Measurement Operations

An introduction to compiled indicators

Defining the dimensions of your problem space

How to create a compiled indicator

The setup for your compiled indicator has three parts; you’ll work from the big why, then zoom into the smaller details.

  1. Name the multidimensional situation: First you’ll document the situation that your intervention, office, department, and/or agency works in. We’ll call this the “big why” and discuss it in the next section.

  2. Establish indicators: Next, you’ll break the big why into different dimensions that indicate how the problem arises.

  3. Designate individual datasets for each indicator: Finally, for each indicator, you’ll identify a collection of datasets. These datasets should represent a diverse mix of quantitative, qualitative, and/or historical data whenever possible.

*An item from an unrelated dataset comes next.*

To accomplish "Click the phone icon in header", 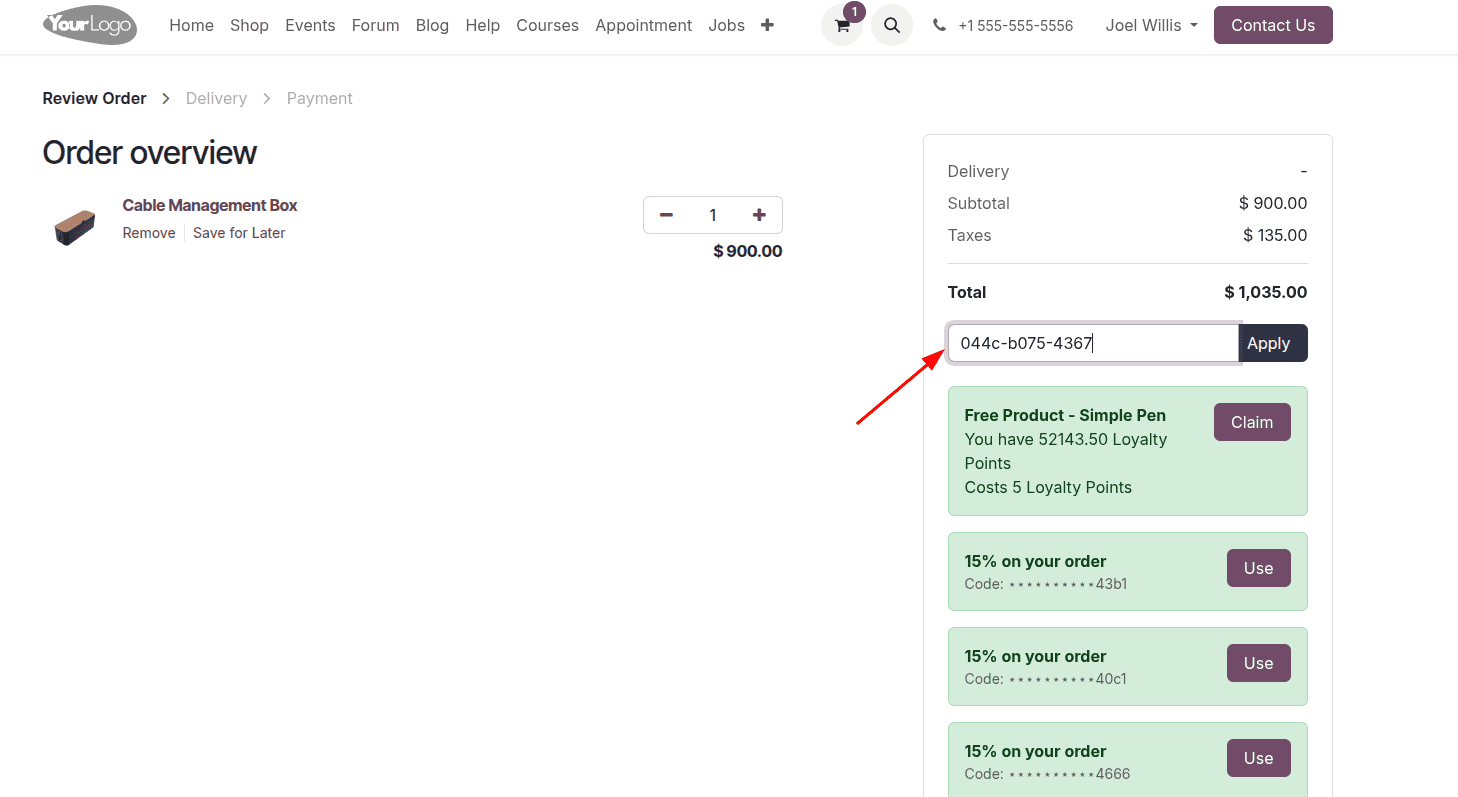I will pyautogui.click(x=939, y=26).
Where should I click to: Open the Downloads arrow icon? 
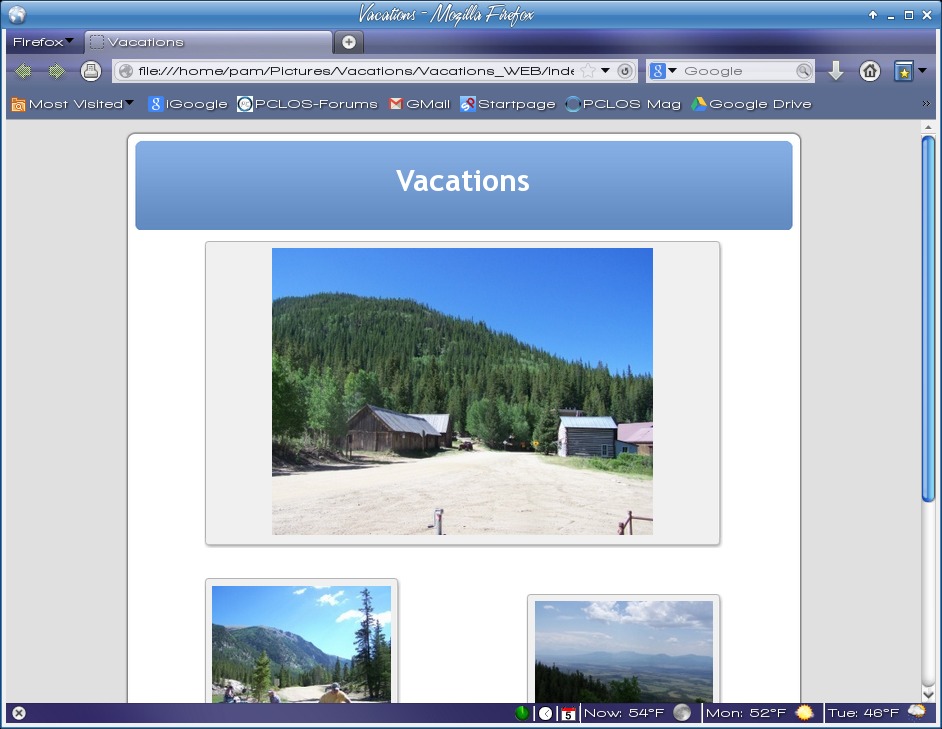pyautogui.click(x=836, y=71)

Using your compiled indicator

Once you’ve assembled your compiled indicator, you’ll begin using it by inverting the set-up process. You’ll start with filling in the individual datasets, then seeing how they affect the indicators, and finally assembling the numerical compiled indicator itself. We’ll go into greater detail later in this guide, but here’s an overview of the process:

  1. Gather the designated datasets: Inventory the datasets you have on-hand and identify any gaps in what you need to build a complete inventory of relevant datasets. There may be gaps where the data exists, but you don’t have access to it (yet). This could take some digging and asking around. The datasets you need could be in the data repositories of your or other organizations. Sometimes, you’ll find that the gap is there because the data you need hasn’t been gathered yet. In this situation, decide whether you can or should substitute in a thematically similar dataset to which you have access. Beware of the pitfalls of confirmation and searchability biases as you make this decision, and balance those against the time and resources you have for discovery work. If you don’t substitute in a similar dataset, go back to the discovery phase to research and produce the data you need.

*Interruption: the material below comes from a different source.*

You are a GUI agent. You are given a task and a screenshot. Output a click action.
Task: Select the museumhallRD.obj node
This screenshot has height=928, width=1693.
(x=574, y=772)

  2. Normalize the data: Since the datasets you have for each indicator likely rely on differing units of measure, you’ll need to find a way to put all the data on the same scale so we can combine and look across datasets. This process is called normalization. This is the most math you’ll need to use in this guide. But don’t worry – we’ll walk you through the process step-by-step later in this guide. It may sound complicated, but normalization is well within your grasp. If you don’t have time, you can move forward anyway. Remember, measuring something is better than measuring nothing!

  3. Produce an indicator score: Once you’ve normalized the data, you’ll combine the normalized datasets, sometimes with weighting and averaging, to identify a score for each indicator.

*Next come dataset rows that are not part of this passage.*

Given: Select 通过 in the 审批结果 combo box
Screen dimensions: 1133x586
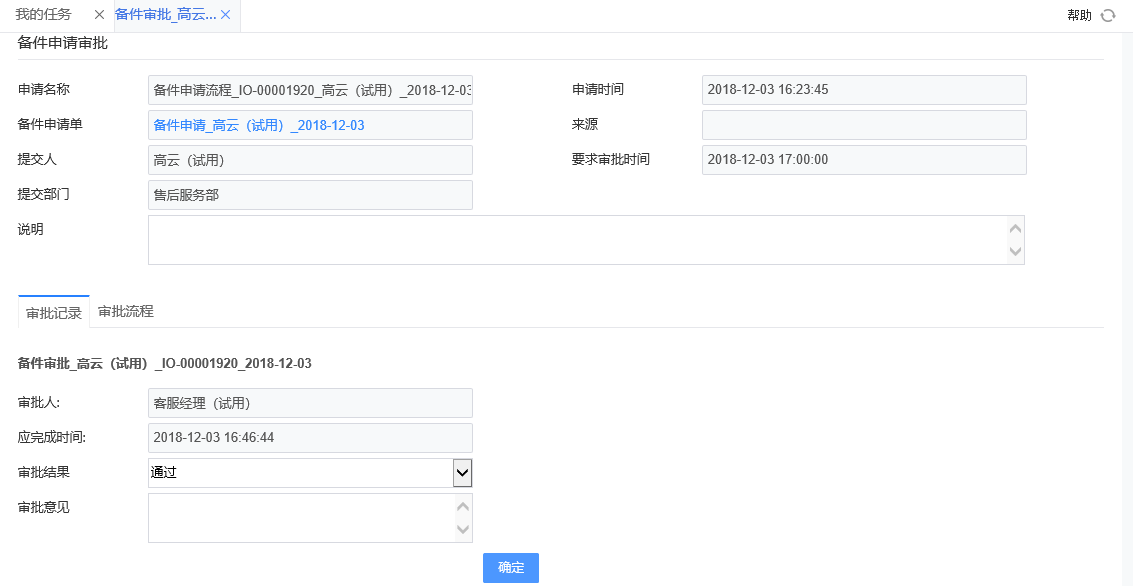Looking at the screenshot, I should [300, 472].
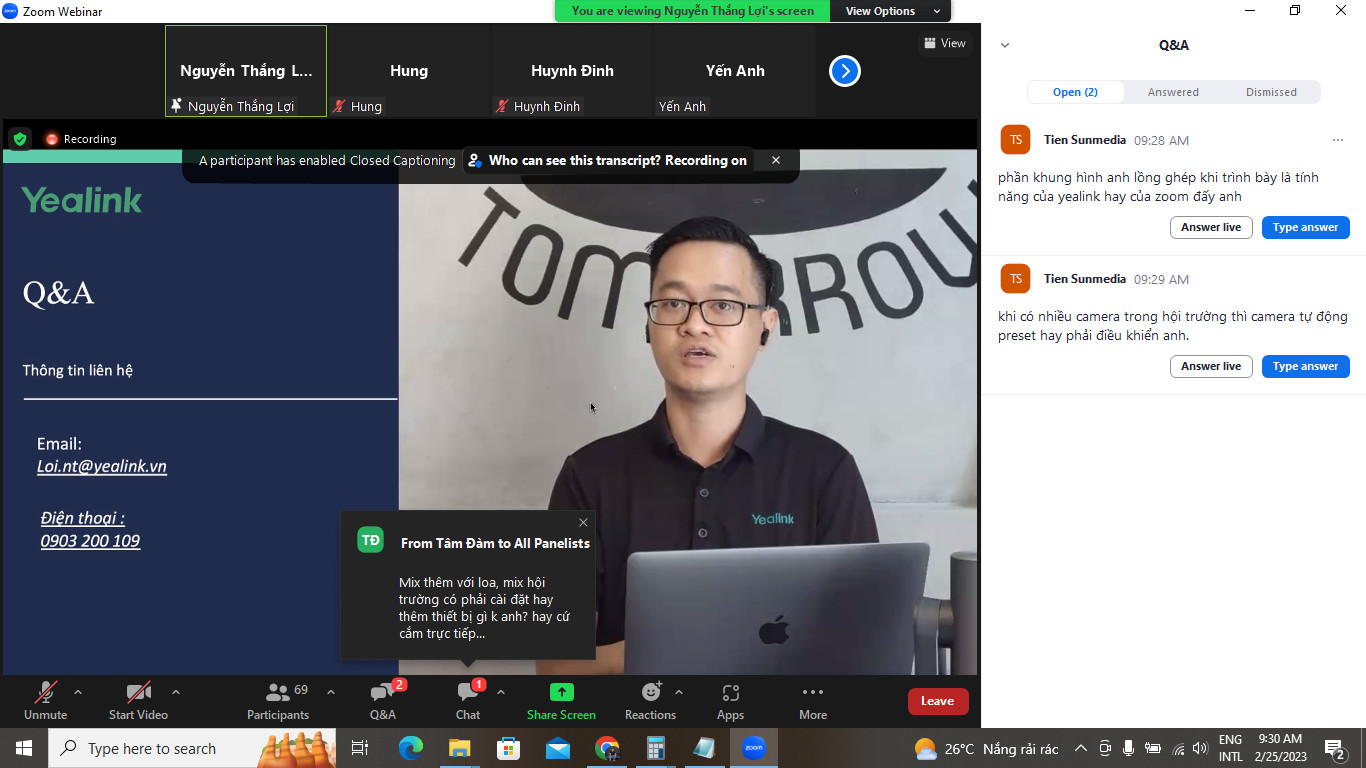Image resolution: width=1366 pixels, height=768 pixels.
Task: Click the Leave button
Action: coord(937,701)
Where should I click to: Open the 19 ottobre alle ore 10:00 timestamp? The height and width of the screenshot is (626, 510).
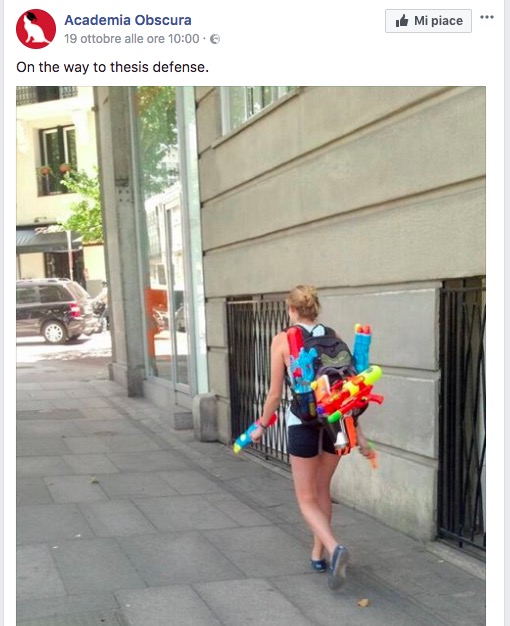point(132,39)
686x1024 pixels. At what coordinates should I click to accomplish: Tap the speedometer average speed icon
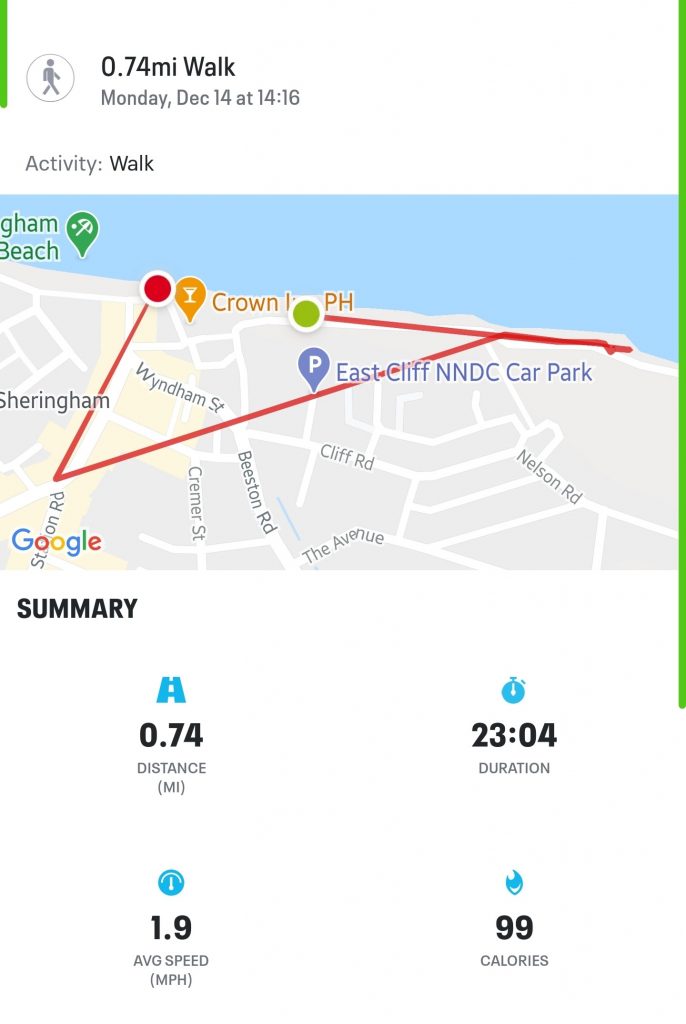[x=171, y=882]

  4. Produce the compiled indicator score (Optional): By creating a normalized score for each indicator, you have successfully created a compilation from which you can understand the effectiveness of your intervention and the big why of your work. If you would like, you can take this one step further and create a fully compiled indicator score. This final score has advantages, like ease of communication, and disadvantages, like obscuring the underlying indicators. Making the decision about whether to show your composite parts or combine into a single score is up to you and the context of your work.

Advantages of compiled indicators

  1. Ease of communication: Since a compiled indicator is a single number, it’s easy to communicate to both leadership and to the public.
  2. big why view: Through compositing, we can see our daily work as part of a much bigger picture.
  3. Lateral understanding: Because compiled indicators include not just our work but others’ work as well, we can start to understand and track how that other work affects our work, as well as the larger problem space.

Disadvantages of compiled indicators

  1. Obscurity: Compiled indicators can obscure data and details, so carefully footnote, link, and provide transparency into your methodology.
  2. Sprawl: Including too many indicators will result in a composite that’s so vast you can’t responsibly track movements in it back through the indicators, and into datasets. To properly scope your work, we suggest the Rule of Eight.
  3. Squabble: Compiled indicators owe “…more to the craftsmanship of the modeller (sic) than to universally accepted scientific rules for encoding…”1 This means that you could find yourself in squabbles with colleagues or stakeholders about the selection of datasets or indicators. To avoid this, be careful to craft a compiled indicator that is defensible, replicable, and verifiable. A well-crafted, sturdy indicator will stand up to questioning.
  4. Crowding: This happens when several groups produce competing compiled indicators describing the same problem. In these situations, we encourage each team to work to understand the work of the other teams.

You may find that each compiled indicator describes different facets of the same massive problem, in which case all the measurement tools can be useful. You might find that some parts overlap, so you should work with the other team to decide how you might swap datasets in and out of the different compiled indicators to make each one stronger. You may also find that there is meaningful competition between equally strong compiled indicators, so you could consider use cases for employing both simultaneously, to develop the best solution for your big why.

For more details on using and communicating compiled indicators, see chapter 7 of the UNECE’s Guidelines on Producing Leading, Composite, and Sentiment Indicators.2

Footnotes

  1. OECD/European Union/EC-JRC (2008), Handbook on Constructing Composite Indicators: Methodology and User Guide, OECD Publishing, Paris,22 Aug 2008. 16.

  2. Guidelines on production leading, composite, and sentiment indicators. United Nations Economic Commission for Europe. Chapter 7. Geneva. 2019.